Abstract
Recently we have shown that non-obese NIDDM (non-insulin-dependent diabetes mellitus) model rats have an enhanced capacity for ketogenesis in the liver, and that insulin deficiency plays a major role. To apply this result to the clinical management of NIDDM patients, serum levels of ketone bodies were determined in 60 non-obese NIDDM subjects with poor glycemic control on diet or sulphonylurea therapy (HbAi levels above 10 % for more than 3 months).

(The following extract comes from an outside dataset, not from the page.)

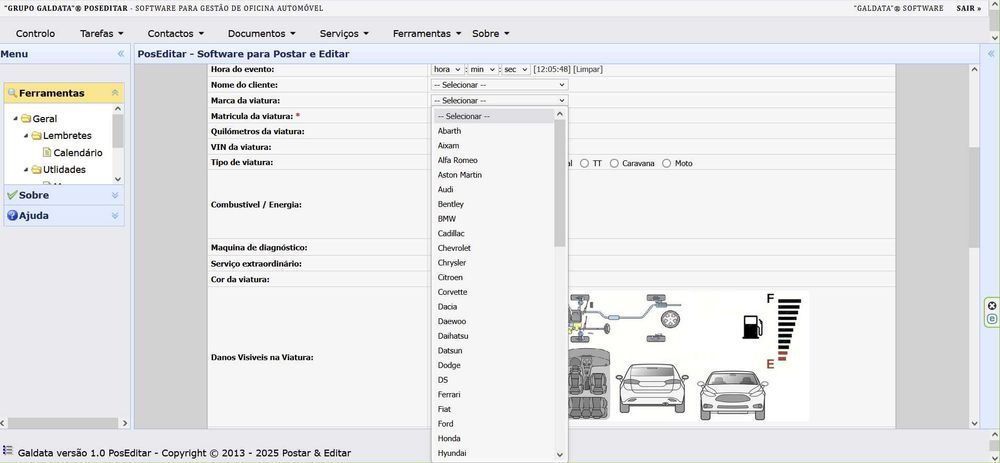Select the TT vehicle type radio

click(585, 163)
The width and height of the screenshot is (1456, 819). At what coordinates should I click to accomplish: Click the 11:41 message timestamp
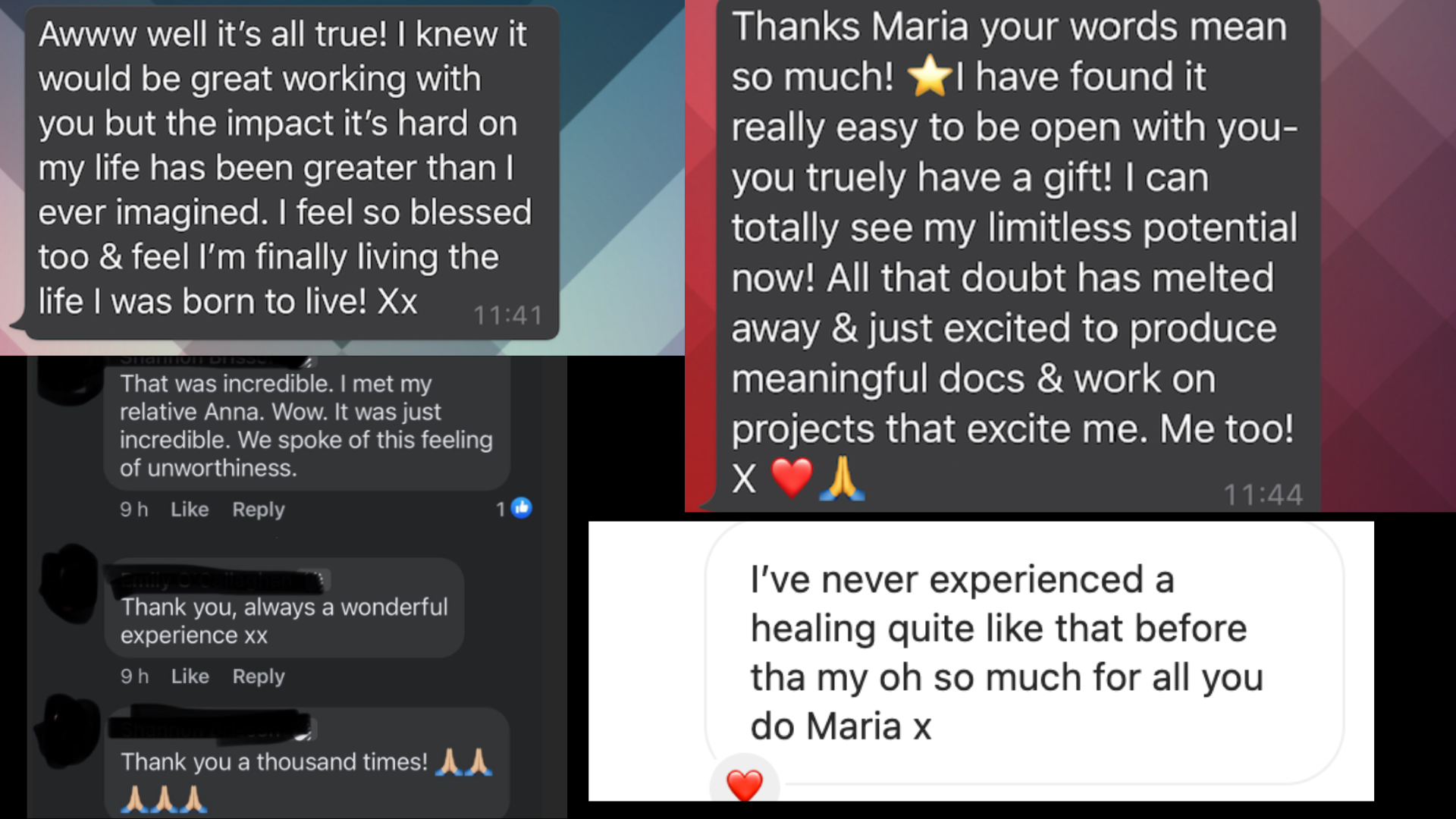(x=508, y=315)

The IR group (Insulin-Requiring group, . 30 patients) consisted of subjects who had been treated with the maximal dose of sulphonylurea and subsequently required insulin therapy for better glycemic control, and the remaining patients formed the NIR group (Non-Insulin-Requiring group, 30 patients). There were no significant differences in HbAi, age, duration of diabetes mellitus, age of onset and Body Mass Index between IR and NIR groups. Fasting plasma glucose levels in the IR group were slightly higher than in the NIR group (214±40, 181±37 mg/dl, mean±SD). Serum total ketone body levels (acetoacetate and 3-hydroxybutyrate) were 225±199μM in the IR group and 95 × 54μM in the NIR group and the difference was statistically significant (p<0.01). Z values above 0 which might express insulin dependency as reported by Kosugi et al were observed in 5 patients in the IR group, but no member of the NIR group had a value of Z>0.
These results suggest that continuously elevated levels in serum concentrations of ketone bodies together with high levels of fasting plasma glucose are important clinical markers for the indication of insulin therapy in non-obese NIDDM subjects who have been treated with the maximal dose of sulphonylurea.